In a group of patients with multiple clogged coronary arteries and other high-risk characteristics, death rates after five years for those who underwent coronary artery bypass grafting (CABG) were almost half the rate of patients who received percutaneous coronary intervention (PCI).  PCI involves angioplasty or stenting to widen a narrowed blood vessel in the heart.

“The sicker the patient the more bypass surgery helped,” said study author Sorin J. Brener, M.D., assistant professor of medicine and medical director of the Angiography Core Laboratory at the Cleveland Clinic Foundation in Ohio.  “The findings were somewhat surprising.  Even in this era of advanced PCI with stents and glycoprotein IIb/IIIa antiplatelet therapy, bypass surgery saved more lives.”

Glycoprotein (GP) IIb/IIIa inhibitors are antiplatelet drugs administered intravenously to reduce blood clotting.

This is one of the largest studies to compare five-year survival rates in groups of bypass and contemporary PCI patients, most of whom received stents and GP IIb/IIIa inhibitors.  The survival advantage was evident even though patients in the CABG group had considerably higher overall health risks.  The advantage was even greater among those with diabetes and advanced heart failure.

Brener and his colleagues examined survival records for 5,161 patients who underwent bypass surgery and 872 who had PCI at Cleveland Clinic.  Roughly one-half of patients in both groups had diabetes or significant left ventricular dysfunction.  While overall survival rates were similar between the two groups, significant differences emerged as the researchers used propensity analysis, a process whereby individual patient cardiovascular risk characteristics – hypertension, smoking, diabetes and other factors – as well as many other procedural elements are factored into the comparison matrix.

“Mortality rates for patients who underwent surgical bypass were almost half the rate of those treated with angioplasty who had similar cardiovascular risk profiles,” said Brener.  The one- and five-year unadjusted mortality rates were 5 and 16 percent for PCI, and 4 and 14 percent for CABG.  However after propensity analysis adjustment, PCI was associated with a significantly higher death rate across all categories, including patients with left ventricular dysfunction and diabetes.  One of the likely explanations is that bypass grafts helped prevent damage from subsequent artery blockages, he said.

Because patients who undergo bypass surgery at the Cleveland Clinic have mortality rates that are one-third the national average during the initial hospital stay, the results may not as be good in other hospitals, cautioned Brener.

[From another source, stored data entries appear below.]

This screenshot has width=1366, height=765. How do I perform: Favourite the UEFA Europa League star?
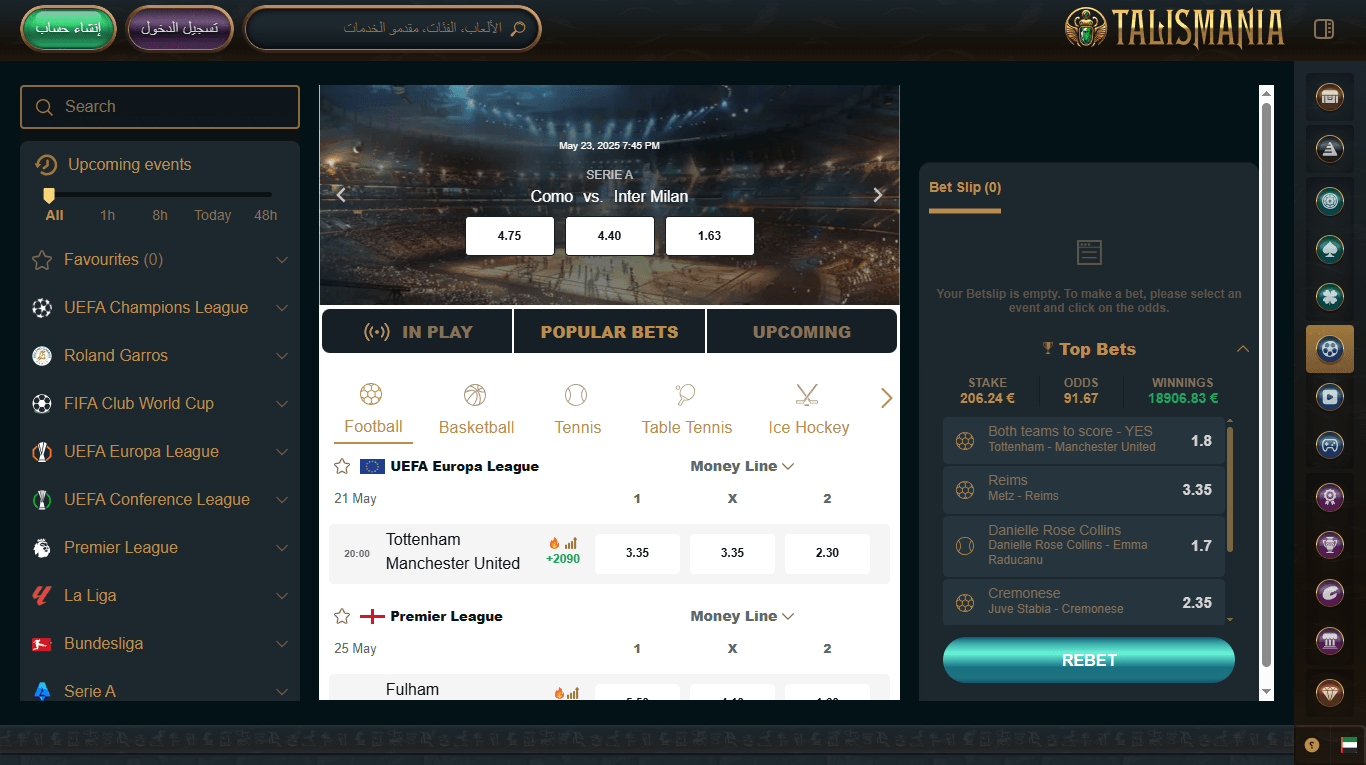pyautogui.click(x=342, y=466)
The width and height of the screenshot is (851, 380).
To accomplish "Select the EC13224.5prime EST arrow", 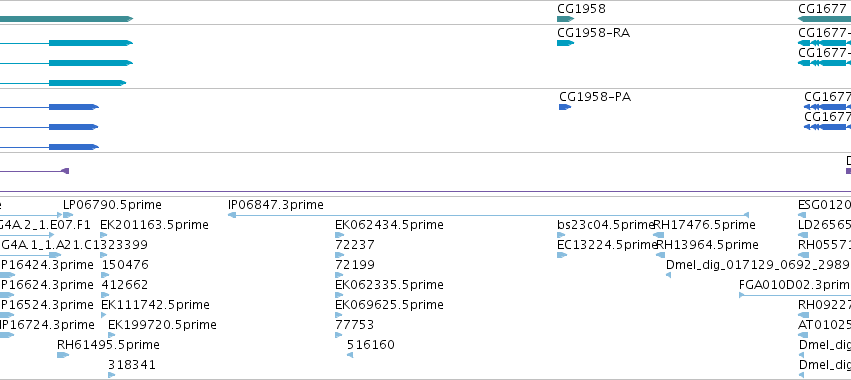I will [562, 255].
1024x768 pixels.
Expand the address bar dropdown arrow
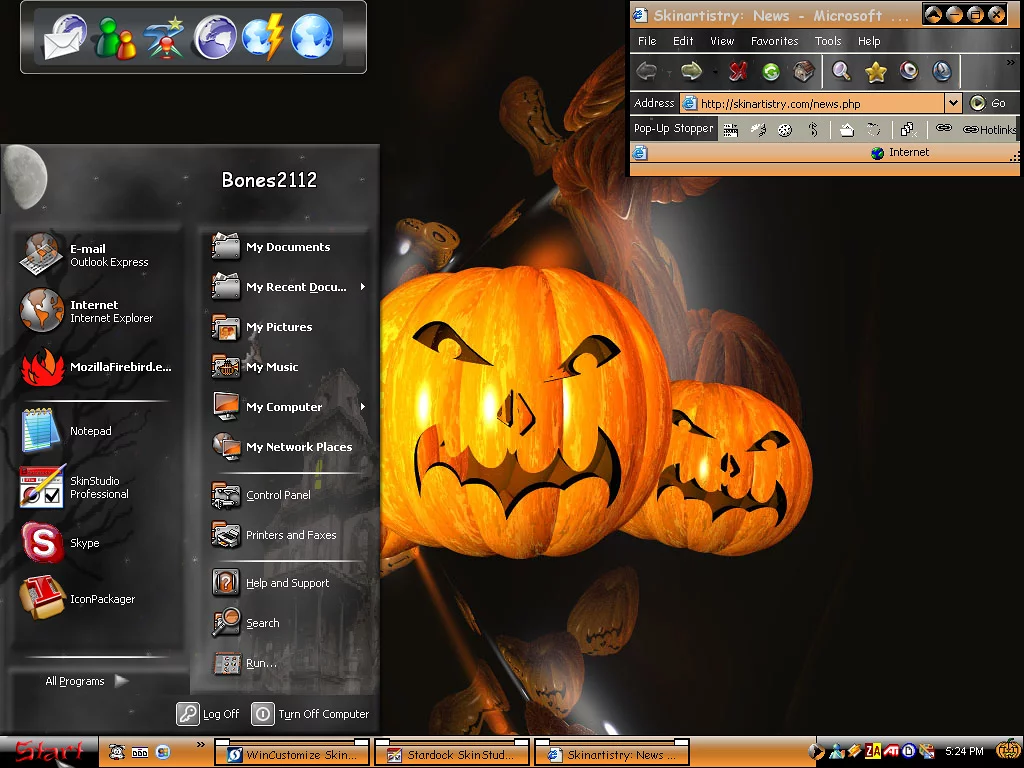[953, 103]
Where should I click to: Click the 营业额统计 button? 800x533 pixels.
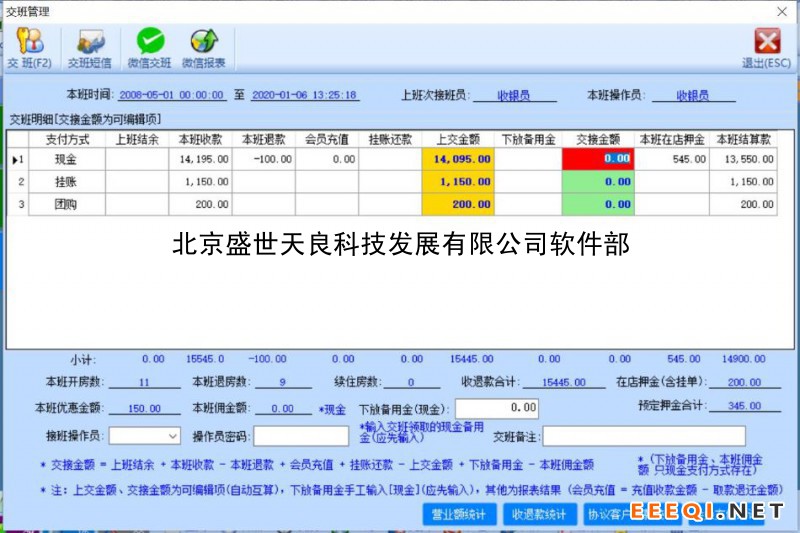(x=458, y=514)
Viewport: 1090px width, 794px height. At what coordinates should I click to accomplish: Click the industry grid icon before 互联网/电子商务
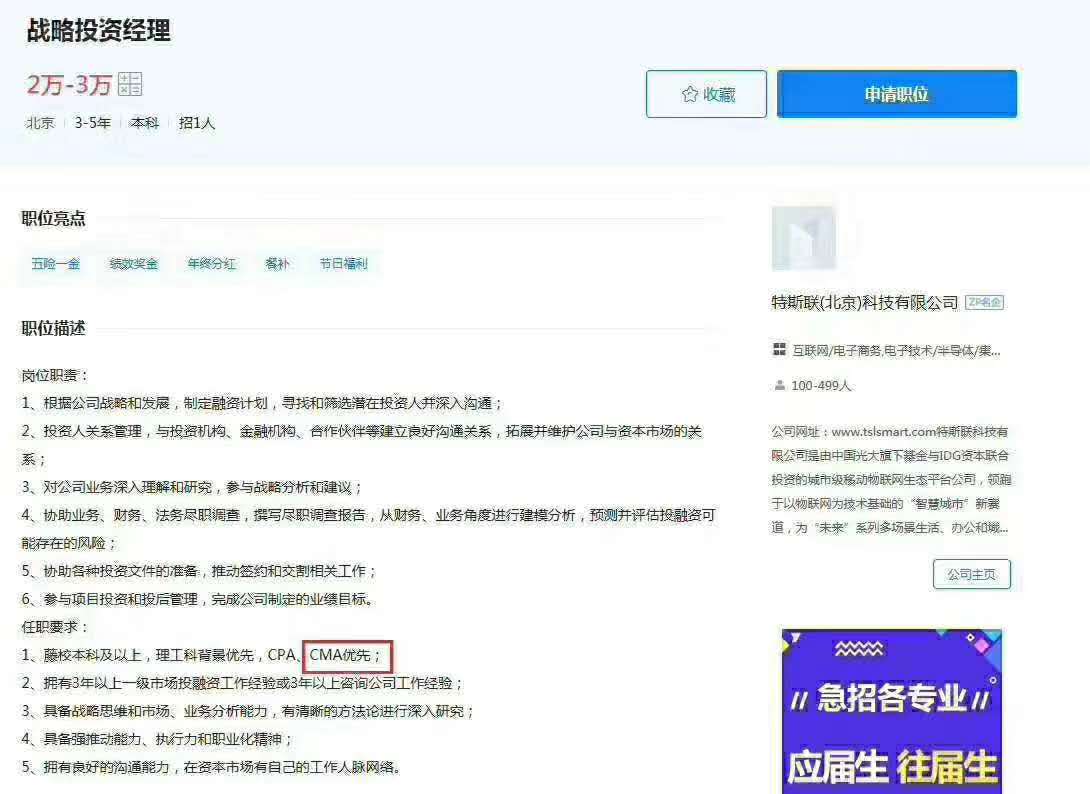pyautogui.click(x=780, y=351)
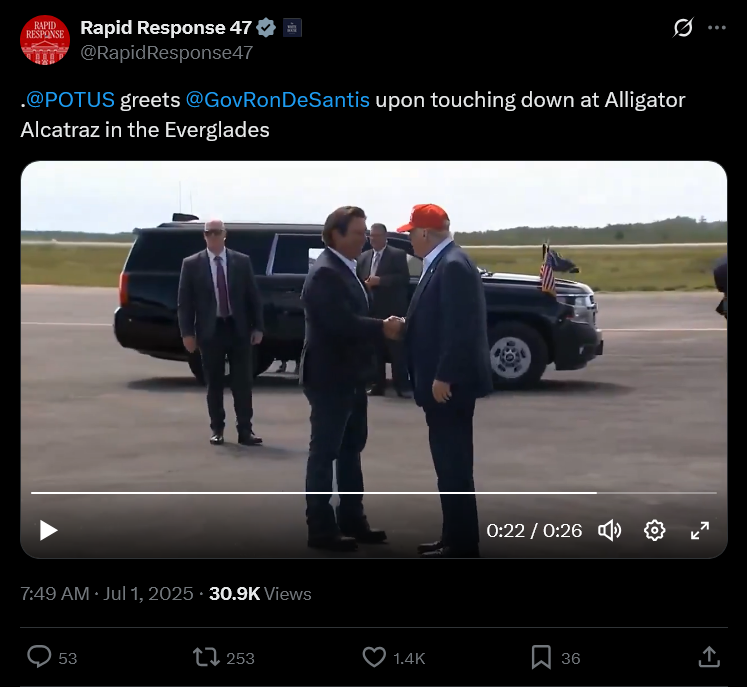Toggle fullscreen video mode
This screenshot has height=687, width=747.
[x=700, y=530]
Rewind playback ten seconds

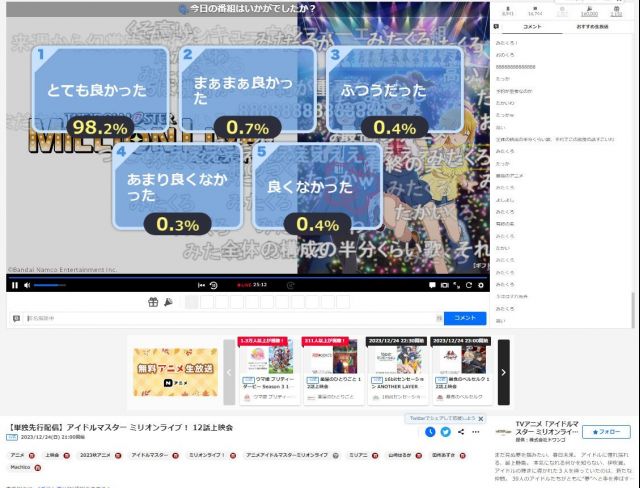point(213,285)
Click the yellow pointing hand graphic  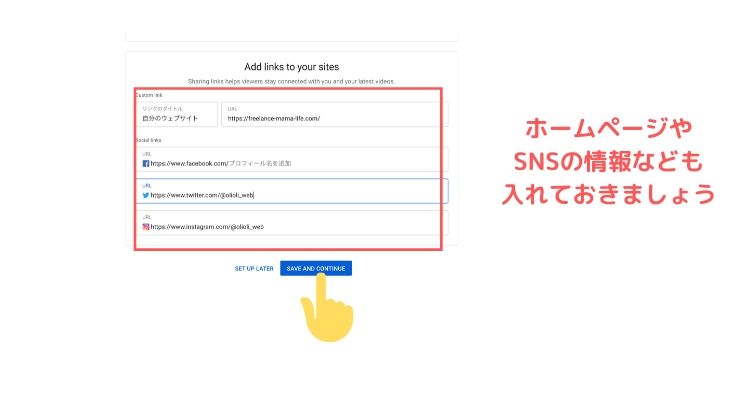(326, 309)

“It is quite clear that our results cannot be generalized to the entire country.  Our in-hospital mortality is extremely low – 1.1 percent compared to 3.3 percent in the database of the Society of Thoracic Surgeons, which includes survival data on some 100,000 cardiovascular surgeries.”

Guidelines for PCI published in June 2001 by the American Heart Association and American College of Cardiology acknowledge that patients with diabetes and multivessel disease have higher survival rates when they undergo an arterial bypass graft instead of balloon angioplasty.   However, they also recognize that PCI technology is continually being modified and refined.

Improvements in the technology used in traditional balloon angioplasty, the development of stents and other devices and the use of such new drugs as glycoprotein IIb/IIIa platelet receptor antagonists have helped improve PCI outcomes.   Currently up to 99 percent of coronary interventions are initially successful.

The major advantage of PCI over bypass surgery is its relative ease of use – no general anesthesia, no surgical opening of the chest and no use of a machine to keep the blood artificially oxygenated.   Repeat PCI can be performed more easily than repeat bypass surgery, and blood flow can be restarted more quickly in emergency situations.

However, the guidelines recommend that physicians and patients weigh PCI’s advantages against its disadvantages, which include reocclusion of some vessels within four to six months and the inability to relieve those that are totally blocked or have extensive disease.